Het slot van het verhaal is in overeenstemming met de algemene toon van dood en verderf die men in het boek aantreft. In een ultieme daad van haat en wraak laat Nemo in het hoofdstuk “De hecatombe” het schip dat hem achtervolgt, de “Vengeur”, de Wreker, ten onder gaan alvorens zelf te verdwijnen[iii].  “Verlamd, stijf van de angst, de haren ten berge gerezen, de ogen extreem wijd opengesperd, snakkend naar adem, niet in staat een woord uit te brengen, keek ook ik toe! Een onweerstaanbare aantrekkingskracht deed mij tegen het raam aangeplakt blijven staan.” (II,21) Zo eindigt de reis voordat alles in een Poe-achtige spookscène oplost en Arronax bewusteloos wegglijdt. Hij komt bij in een vissershut waar hij zijn verhaal afmaakt en reviseert. “Dit is het getrouwe relaas van die onwaarschijnlijke expeditie onder een voor de mens ontoegankelijk element waarvan de vooruitgang op een dag de wegen zal openleggen.” Hij eindigt dan met het uitspreken van de hoop dat Nemo mag voortleven, maar dan als de sublieme onderzoeker. Zo wordt de publicatie van “L’Île mystérieuse” voorgekookt, maar over 20.000 mijlen zal steeds de schaduw van een wrekende instantie liggen. Alle rijkdommen en verrukkingen van de moederzee doen nooit vergeten dat in haar schoot voorbij aan alle levensdrift Thanatos zijn domein heeft.

NOTEN
[i] Te breekbaar dus om in een andere taal over te zetten.
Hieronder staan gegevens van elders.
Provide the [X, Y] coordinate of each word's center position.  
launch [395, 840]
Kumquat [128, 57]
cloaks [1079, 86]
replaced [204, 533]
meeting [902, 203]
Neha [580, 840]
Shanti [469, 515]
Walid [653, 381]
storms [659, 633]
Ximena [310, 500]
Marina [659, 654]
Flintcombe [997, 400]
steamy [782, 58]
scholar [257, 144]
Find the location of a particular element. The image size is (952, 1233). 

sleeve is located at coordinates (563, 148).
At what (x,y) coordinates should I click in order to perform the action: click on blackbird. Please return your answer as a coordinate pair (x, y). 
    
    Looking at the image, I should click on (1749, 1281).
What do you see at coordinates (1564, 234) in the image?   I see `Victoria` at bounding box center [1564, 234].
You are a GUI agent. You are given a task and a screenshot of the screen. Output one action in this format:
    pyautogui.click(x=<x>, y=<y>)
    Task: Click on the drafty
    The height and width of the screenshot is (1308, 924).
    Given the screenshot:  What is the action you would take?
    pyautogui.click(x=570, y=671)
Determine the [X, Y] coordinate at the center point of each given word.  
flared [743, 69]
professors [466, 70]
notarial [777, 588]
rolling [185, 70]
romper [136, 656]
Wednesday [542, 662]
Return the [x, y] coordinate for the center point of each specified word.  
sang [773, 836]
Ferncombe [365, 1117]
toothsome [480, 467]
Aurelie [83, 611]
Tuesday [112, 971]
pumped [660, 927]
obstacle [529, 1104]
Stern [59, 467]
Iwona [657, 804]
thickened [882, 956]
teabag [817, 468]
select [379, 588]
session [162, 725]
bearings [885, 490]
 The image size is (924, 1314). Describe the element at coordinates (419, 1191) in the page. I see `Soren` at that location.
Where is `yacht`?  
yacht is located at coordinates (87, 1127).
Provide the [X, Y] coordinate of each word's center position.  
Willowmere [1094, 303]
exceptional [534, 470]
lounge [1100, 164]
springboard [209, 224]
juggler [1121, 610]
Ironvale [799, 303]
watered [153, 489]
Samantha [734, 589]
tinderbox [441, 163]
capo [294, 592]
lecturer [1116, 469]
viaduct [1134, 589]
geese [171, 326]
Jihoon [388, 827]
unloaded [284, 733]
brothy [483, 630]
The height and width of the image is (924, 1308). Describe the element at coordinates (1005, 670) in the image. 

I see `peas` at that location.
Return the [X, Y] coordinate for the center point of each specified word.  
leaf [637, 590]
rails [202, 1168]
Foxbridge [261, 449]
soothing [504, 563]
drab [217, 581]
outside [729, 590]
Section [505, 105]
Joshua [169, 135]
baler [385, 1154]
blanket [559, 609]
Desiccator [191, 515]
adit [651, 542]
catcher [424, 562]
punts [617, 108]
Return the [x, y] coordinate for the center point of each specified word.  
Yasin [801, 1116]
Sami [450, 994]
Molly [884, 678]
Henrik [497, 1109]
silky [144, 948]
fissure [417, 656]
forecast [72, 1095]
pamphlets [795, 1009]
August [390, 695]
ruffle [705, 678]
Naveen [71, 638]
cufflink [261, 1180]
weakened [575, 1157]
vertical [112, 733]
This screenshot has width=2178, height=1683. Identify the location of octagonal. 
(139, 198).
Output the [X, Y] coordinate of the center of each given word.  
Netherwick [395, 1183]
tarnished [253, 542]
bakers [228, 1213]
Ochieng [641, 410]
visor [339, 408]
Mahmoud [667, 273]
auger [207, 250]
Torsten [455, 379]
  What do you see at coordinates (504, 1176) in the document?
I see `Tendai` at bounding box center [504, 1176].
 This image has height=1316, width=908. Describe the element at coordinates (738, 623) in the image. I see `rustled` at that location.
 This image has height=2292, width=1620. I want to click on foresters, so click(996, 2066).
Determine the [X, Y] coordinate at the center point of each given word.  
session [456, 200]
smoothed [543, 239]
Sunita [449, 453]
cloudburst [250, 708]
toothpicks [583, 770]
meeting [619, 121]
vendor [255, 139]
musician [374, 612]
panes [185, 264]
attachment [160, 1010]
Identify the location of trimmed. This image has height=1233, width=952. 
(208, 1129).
[ii] Volgens Marc Soriano (Jules Verne, Flammarion, 1978) zouden ook talige verglijdingen een belangrijke rol spelen in het werk van Verne: Le ‘cas Verne’ – het geval Verne – heeft dan als symptoom de ‘caverne’, de grot, de holte als voorkeursplek. In die context past ook het verhaal dat hij voor nicht Caroline op wie hij smoorverliefd was met de boot de Coralie op zoek ging naar een snoer van koraal. Wellicht dat het koraalgraf in de oceaan ook een definitief afscheid van zijn verloren jeugdliefde inhoudt.
[iii] De overigens geslaagde verfilming van regisseur Richard Fleischer uit 1954 met James Mason breit er een verwarrend einde aan. In dat werk is Kirk Douglas een sprankelende Ned Land en het moeilijke punt van de ontbrekende vrouw wordt door de aanwezigheid van een ludieke zeehond (Esmeralda) ondervangen. De latere versie met Michael Caine uit 1996 slaagt er ondanks allerlei emancipatorische ingrepen niet in ook maar in de schaduw van de Disney-productie te staan.